LXXV Stephen à Magdeleine

Est-il donc vrai, Magdeleine, que tu m’abandonnes ? Et pas un mot d’adieu, pas un mot de pitié ! Pourtant, si tu me voyais en ce moment, moi ; si tu me voyais le visage inondé de larmes, me refuserais-tu un regard, un mot ? Ta voix me ferait tant de bien ! Je suis si malheureux, si abattu en ce moment, que je me contenterais de ta pitié ; je ne demanderais qu’à te servir comme un esclave ou à ramper à tes pieds comme un chien, pourvu que je pusse respirer l’air que tu respires, te voir et t’entendre.

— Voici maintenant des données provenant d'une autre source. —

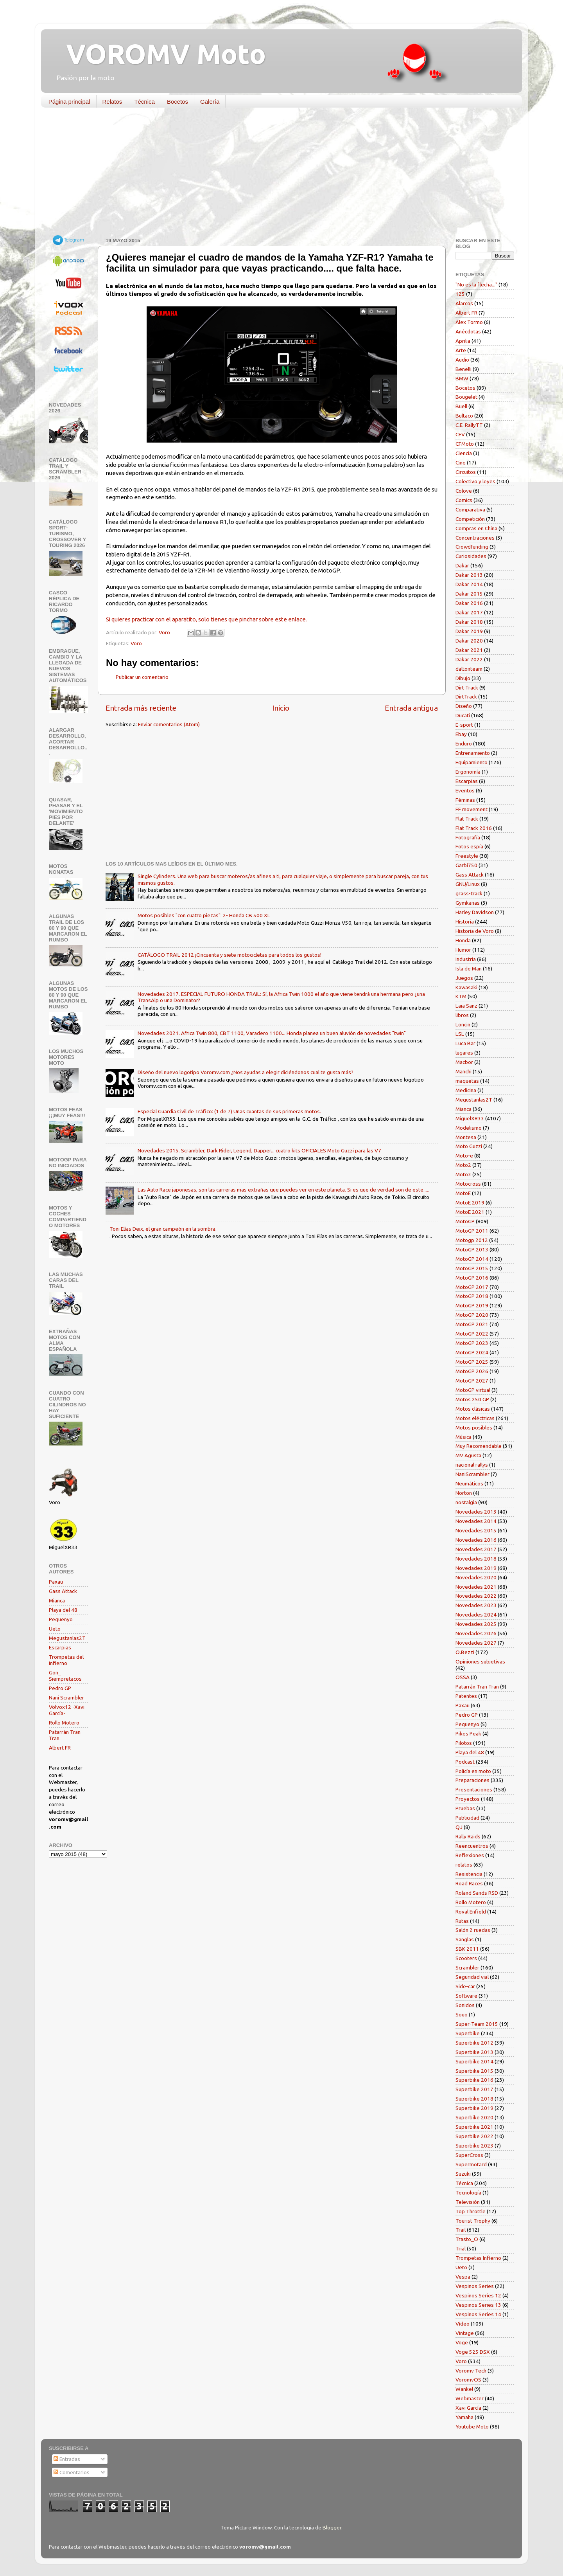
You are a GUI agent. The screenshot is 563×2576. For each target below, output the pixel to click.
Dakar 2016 (469, 603)
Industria (465, 959)
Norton (463, 1493)
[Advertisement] (275, 174)
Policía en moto (473, 1771)
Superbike (467, 2033)
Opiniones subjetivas (480, 1661)
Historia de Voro (474, 931)
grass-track (468, 893)
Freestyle (466, 856)
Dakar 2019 (469, 631)
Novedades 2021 (476, 1587)
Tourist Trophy (472, 2221)
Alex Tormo (469, 322)
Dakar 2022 (469, 659)
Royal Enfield (470, 1911)
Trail (460, 2230)
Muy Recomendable (478, 1446)
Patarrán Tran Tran (477, 1686)
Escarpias (60, 1647)
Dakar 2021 (469, 650)
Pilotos (463, 1743)
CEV (460, 434)
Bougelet (466, 397)
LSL (459, 1034)
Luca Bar (465, 1043)
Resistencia (468, 1874)
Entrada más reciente (141, 708)
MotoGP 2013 (471, 1249)
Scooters (466, 1958)
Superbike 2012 (474, 2043)
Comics (463, 500)
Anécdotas (468, 331)
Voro (136, 643)
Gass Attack (63, 1591)
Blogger (332, 2527)
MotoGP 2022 (471, 1333)
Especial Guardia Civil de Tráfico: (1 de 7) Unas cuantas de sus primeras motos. (229, 1111)
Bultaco (464, 415)
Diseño (463, 706)
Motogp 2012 (471, 1240)
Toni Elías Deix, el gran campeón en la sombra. (163, 1229)
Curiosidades (470, 556)
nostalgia (466, 1502)
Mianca (57, 1600)
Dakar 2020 (469, 640)
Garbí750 (466, 865)
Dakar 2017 (469, 612)
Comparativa (470, 509)
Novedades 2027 (476, 1643)
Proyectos (467, 1799)
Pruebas (465, 1808)
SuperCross (469, 2155)
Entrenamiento (472, 753)
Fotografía (467, 837)
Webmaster (469, 2398)
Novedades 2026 (476, 1633)
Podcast (465, 1762)
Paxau (56, 1582)
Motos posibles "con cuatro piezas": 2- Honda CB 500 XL (204, 915)
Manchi (463, 1071)
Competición (470, 519)
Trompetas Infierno (478, 2258)
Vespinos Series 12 (478, 2295)
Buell (461, 406)
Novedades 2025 (476, 1624)
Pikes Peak (468, 1733)
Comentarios (72, 2472)
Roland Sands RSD (476, 1893)
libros (462, 1015)
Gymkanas (467, 903)
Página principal (69, 101)
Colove (463, 491)
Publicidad (467, 1818)
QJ (459, 1827)
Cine (460, 462)
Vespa (462, 2277)
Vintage (464, 2333)
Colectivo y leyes (475, 481)
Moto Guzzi (468, 1146)
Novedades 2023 (476, 1605)
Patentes (466, 1696)
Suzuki (463, 2174)
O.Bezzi (464, 1652)
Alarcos (464, 303)
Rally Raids (468, 1836)
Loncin (462, 1024)
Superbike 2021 (474, 2127)
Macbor (464, 1062)
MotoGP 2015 (471, 1268)
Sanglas (464, 1939)
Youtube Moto (472, 2426)
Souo (461, 2014)
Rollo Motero (64, 1722)
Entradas (67, 2459)
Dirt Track (466, 687)
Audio (462, 359)
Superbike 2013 (474, 2052)
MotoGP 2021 (471, 1324)
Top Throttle (470, 2211)
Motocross (468, 1184)
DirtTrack (466, 696)
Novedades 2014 (476, 1521)
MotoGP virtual (472, 1390)
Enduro (463, 743)
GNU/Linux (467, 884)
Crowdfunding (471, 547)
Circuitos (465, 472)
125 (460, 294)
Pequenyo (61, 1619)
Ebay (461, 734)
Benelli (463, 369)
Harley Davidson (474, 912)
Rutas (462, 1921)
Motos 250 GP (472, 1399)
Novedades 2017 (476, 1549)
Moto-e (464, 1155)
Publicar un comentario (142, 677)
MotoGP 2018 (471, 1296)
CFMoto (464, 444)
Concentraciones (475, 538)
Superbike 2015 (474, 2071)
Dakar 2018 (469, 622)
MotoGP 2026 (471, 1371)
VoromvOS (468, 2379)
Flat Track (466, 818)
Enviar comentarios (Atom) (169, 724)
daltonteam (468, 669)
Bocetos (177, 101)
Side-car (465, 1986)
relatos (463, 1864)
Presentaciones (473, 1789)
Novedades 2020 (476, 1577)
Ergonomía (468, 772)
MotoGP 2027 (471, 1380)
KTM (460, 996)
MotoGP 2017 (471, 1287)
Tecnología (468, 2192)
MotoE (463, 1193)
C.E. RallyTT (469, 425)
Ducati (462, 715)
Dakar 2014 (469, 584)
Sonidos (465, 2005)
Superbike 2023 (474, 2145)
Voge (461, 2342)
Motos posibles (473, 1427)
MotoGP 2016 (471, 1277)
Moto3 (463, 1174)
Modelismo (468, 1128)
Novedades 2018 (476, 1558)
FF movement (471, 809)
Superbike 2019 (474, 2108)
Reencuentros (471, 1846)
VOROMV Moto (159, 53)
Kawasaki (466, 987)
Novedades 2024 (476, 1614)
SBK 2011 (467, 1949)
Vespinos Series (474, 2286)
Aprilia (462, 341)
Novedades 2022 (476, 1596)
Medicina (465, 1090)
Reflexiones (469, 1855)
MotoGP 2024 (471, 1352)
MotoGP (465, 1221)
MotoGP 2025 (471, 1362)
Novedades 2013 (476, 1512)
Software (466, 1996)
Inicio (280, 708)
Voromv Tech (470, 2370)
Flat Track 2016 (473, 828)
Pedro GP (60, 1688)
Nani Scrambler (66, 1697)
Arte (460, 350)
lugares (464, 1052)
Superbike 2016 (474, 2080)
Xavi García (468, 2408)
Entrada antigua (411, 708)
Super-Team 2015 (476, 2024)
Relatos (112, 101)
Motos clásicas (472, 1409)
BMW (461, 378)
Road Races (469, 1883)
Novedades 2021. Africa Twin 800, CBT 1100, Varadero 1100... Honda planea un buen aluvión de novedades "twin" (272, 1033)
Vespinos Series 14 (478, 2314)
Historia (464, 921)
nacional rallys (471, 1465)
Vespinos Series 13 (478, 2305)
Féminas (465, 800)
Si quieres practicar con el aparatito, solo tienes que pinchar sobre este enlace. (206, 619)
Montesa (465, 1137)
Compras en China (476, 528)
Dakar (462, 565)
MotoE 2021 (469, 1212)
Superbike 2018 (474, 2098)
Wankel (464, 2389)
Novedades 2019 (476, 1568)
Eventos (465, 790)
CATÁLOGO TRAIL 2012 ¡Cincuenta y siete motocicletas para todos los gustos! (229, 955)
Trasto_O (466, 2239)
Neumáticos (469, 1483)
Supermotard (471, 2164)
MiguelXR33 (469, 1118)
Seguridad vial (472, 1977)
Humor (463, 950)
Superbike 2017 (474, 2089)
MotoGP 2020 (471, 1315)
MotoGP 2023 (471, 1343)
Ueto (55, 1629)
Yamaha (464, 2417)
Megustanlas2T (67, 1638)
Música (463, 1437)
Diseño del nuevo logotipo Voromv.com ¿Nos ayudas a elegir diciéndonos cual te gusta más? (245, 1072)
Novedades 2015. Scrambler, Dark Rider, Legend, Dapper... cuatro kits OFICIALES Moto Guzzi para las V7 (259, 1150)
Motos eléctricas (475, 1418)
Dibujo (462, 678)
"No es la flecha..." (476, 284)
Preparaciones (472, 1780)
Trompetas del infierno (66, 1660)
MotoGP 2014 (471, 1259)
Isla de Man (468, 968)
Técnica (144, 101)
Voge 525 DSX (472, 2352)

Est-ce toi, Magdeleine, toi, si bonne, si douce, qui me laisseras périr de douleur sans daigner jeter sur moi un regard que je te demande en pleurant ?

Si je te voyais, je me traînerais après toi sur les genoux ; tu m’écouterais. Je… je ne puis ni parler ni écrire. Que te dirai-je ? Je pleure, je te supplie, je t’implore comme on implore Dieu, et tu ne m’entends pas.

Je t’aime, Magdeleine, je t’aime ; aie pitié de moi, aie pitié du pauvre proscrit ; il a tant souffert ! il souffre tant !

Si tu ne me juges plus digne de ton amour, donne-moi ton amitié, donne-moi ta pitié ; mais il me faut quelque chose de toi. Échauffe encore mon âme de ton regard, nourris-moi de ta douce voix, accepte-moi pour esclave, c’est tout ce que je demande ? prends pour toi ma vie et mon avenir.

Écoute ma voix, Magdeleine : en as-tu oublié le son ? Autrefois, elle parlait à ton cœur. Écoute ma voix, aujourd’hui entrecoupée de sanglots ; elle te crie : « Grâce ! grâce ! »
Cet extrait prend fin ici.